Guest column: Planet changes should not be confused as climate change

In the classic Chicken Little story you may recall how an acorn fell and hit Chicken Little on the head. Thereafter, he wandered about proclaiming that the sky was falling.

Some of our climate change activists often sound like chicken littles and this even might include a group of youths who claim their rights and freedom under Canada’s Charter of Rights and Freedoms are being violated.

Three cheers for youthful enthusiasm, they are suing Ontario’s provincial government (that means we taxpayers).

As one who survived the 1950’s when nuclear war seemed imminent almost on a daily basis and radiation levels from nuclear bomb tests lightly canvassed western Canada, I confess I am not really able to become as intensely excited as some young people over the prospect climate change may, or may not, impact me personally or my grandchildren.

I have no doubt the climate is changing and arctic seas are warming and polar bears are endangered. So what’s new?

For billions of years, since this lump of space debris coalesced from random pieces of space detritus, the planet has been constantly changing. Furthermore, it will continue to change as many earthquakes, tsunamis and volcanoes (among other things can attest).

As humans temporarily inhabiting the planet for our own brief individual moments we are really not capable of appreciating how the planet changes because it does so in millions and billions of years. Our life experience is that proverbial speck of sand.
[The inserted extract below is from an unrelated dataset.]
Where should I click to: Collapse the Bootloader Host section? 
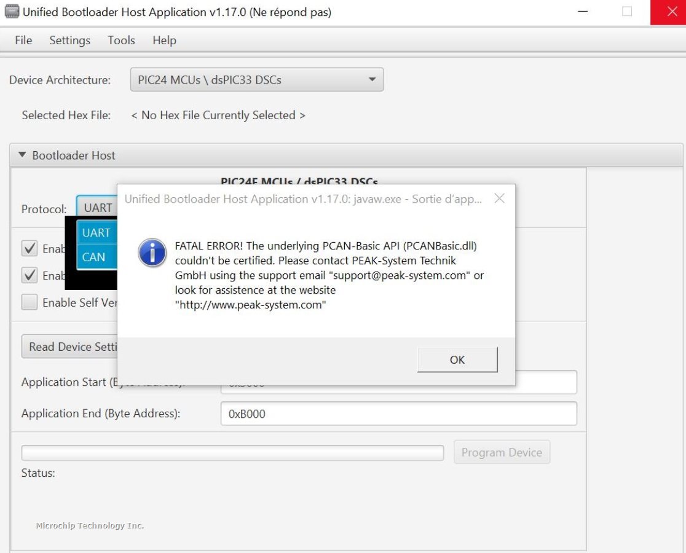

In a recent Canterbury ElderCollege course held in Essex, retired teacher Paul Bourque took course participants on a romp through four billion years plus of the earth’s history.

The course titled “Earth Changes Through Time” explained earth’s ever evolving geology, environment and – when eventually appropriate – biological development.

As Bourque explained, it has only been in the last half billion years that life on the planet began to interact with its global environment.

Canadian professor of geology (he switched to geology from physics) John Tzuo Wilson (University of Toronto) outlined his theory of volcanic “hot spots” and movement of tectonic plates in an academic paper in 1965. Tectonic plate theory now seems to be widely accepted.

The earth is not static. It is constantly changing, so why should we assume that at this specific time, this decade or even century, we will experience that final nirvana of perfect global habitat and environment.

Indeed, while the earth’s current climate is warming. The average global temperature on Earth has increased by about 0.8° Celsius (1.4° Fahrenheit) since 1880. Two-thirds of that warming has occurred since 1975 at a rate of roughly 0.15-0.20°C per decade.

Since the beginning of the Industrial Revolution thermometer readings around the world have risen steadily with evidence suggesting the cause as humans.

When the Club of Rome published its international assessment of the impact of human development on the planet in its 1972 report “The Limits To Growth” – the best-selling environmental book in history – it examined global warming, famines and many more human consequences of global degradation.

Have we really changed much since 1972?

Global warming is one manifestation of a much greater human origin-based global threat.

I do not doubt global warming is occurring. Nor do I have little doubt the principal aggregate cause of such warming are activities of humans.

That same Club of Rome on March 14, 2019 issued an official statement in support of Greta Thunberg and school strikes for climate, urging governments across the world to respond to this call for action and cut global carbon emissions.

The perplexing problem is there are still vast areas of the planet which have yet to begin achieving levels of development and consequent resource depletion or carbon emissions with which we have already overwhelmed the planet.

Arguably, not even the Ontario government nor our vaunted Canadian Charter of Rights and Freedoms has the remotest capacity to make much more than a tiny dent in triggering changes in human behaviour, wants and aspirations.

Until humans finally reconcile their existence with the amazing fluidity of the planet’s geological and environmental history, we probably will not make it much beyond another couple of centuries.

It is you and I and our neighbours who need to personally accept our responsibility for our roles in damaging or enhancing the earth’s environment.

Climate change will happen regardless as long as human populations expand and consume the earth’s environment and resources.

And besides, eventually the sun is anticipated to swallow this planet.

Lloyd Brown-John is a University of Windsor professor emeritus of political science.